Photos of Trump inauguration were doctored to make the crowd look bigger after his intervention: Report

President Trump allegedly called National Park Service director Michael Reynolds a day after the event asking for photographs that 'more accurately represented the crowd size'

Photos of Trump inauguration were doctored to make the crowd look bigger after his intervention: Report

It had long been known that former press secretary Sean Spicer's claim that President Donald Trump drew "the largest audience ever to witness an inauguration period, both in person and around the globe," was false and based on doctored photos.
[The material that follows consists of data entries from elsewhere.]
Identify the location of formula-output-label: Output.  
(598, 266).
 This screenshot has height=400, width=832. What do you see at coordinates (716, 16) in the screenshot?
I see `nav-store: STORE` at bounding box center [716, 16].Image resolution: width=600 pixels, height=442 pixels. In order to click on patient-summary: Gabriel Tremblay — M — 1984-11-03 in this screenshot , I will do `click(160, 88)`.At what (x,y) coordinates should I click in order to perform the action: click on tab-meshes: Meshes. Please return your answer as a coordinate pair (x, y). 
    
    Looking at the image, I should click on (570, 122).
New evidence proves comprehensively that the crowd gathered at the National Mall on January 20, 2017 was indeed not what the Trump administration made it out to be.

According to documents obtained by the Guardian, a government photographer edited official pictures of the event to make the crowd appear bigger by "cropping out the bottom where the crowd ended" following a personal intervention from the president himself.
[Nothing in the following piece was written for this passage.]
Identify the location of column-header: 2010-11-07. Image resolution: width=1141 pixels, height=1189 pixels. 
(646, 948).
After the billionaire mogul was reportedly angered by photos showing that Obama's inauguration crowd in 2009 was much larger, he is said to have ordered a new set of pictures that were more flattering.

The inauguration crowd from a non aerial view (Source: Alex Wong/Getty Images)
The inauguration crowd from a non aerial view (Source: Alex Wong/Getty Images)

The National Park Service (NPS), which is in control of the National Mall, did not put out any official figures for the day but that did not stop netizens from comparing aerial shots of the days Trump and Obama were sworn in. Crowds appeared to have packed the National Mall before the latter's ceremony, while for the former, the those gathered seemed more sparsely distributed.

To add salt to the wounds, CNN tweeted comparisons of a photograph of the National Mall taken from the National Park Service’s EarthCam on the Washington Monument when the swearing-in began and one taken at the same time the next day during the Women's March. The Women's March had attracted a significantly larger crowd as well.

The documents show that the day after the event, Trump called NPS director Michael Reynolds for an early-morning conversation and that Spicer repeatedly called other NPS officials in his pursuit for photographs that "more accurately represented the inauguration crowd size." 



 

These details were not included in the inspector general’s office’s final report on its inquiry into the saga, which was published in June last year and gave a different account of the NPS photographer who had covered the event the day before for more photographs.

Spicer was heavily involved in the entire process and reportedly called Reynolds immediately after the latter spoke to Trump, and again at 3 p.m, shortly before the new set of photographs of the event were sent to the White House.

In an unnamed NPS official's view, Spicer's requests amounted to "a request for NPS to provide photographs in which it appeared the inauguration crowd filled the majority of the space in the photograph" and that she eventually contacted the NPS photographer.

That photographer also confessed to investigators that he had been contacted by an unnamed official who asked for "any photographs that showed the inauguration crowd sizes" and that he had to go back to his office to "edit a few more" snaps beyond the 25 he had already submitted the previous day.

The investigators' report is damning and the biggest indication yet that the photos in circulation from the White House were altered. It stated that the photographer "edited the inauguration photographs to make them look more symmetrical by cropping out the sky and cropping out the bottom where the crowd ended," adding "he did so to show that there had been more of a crowd."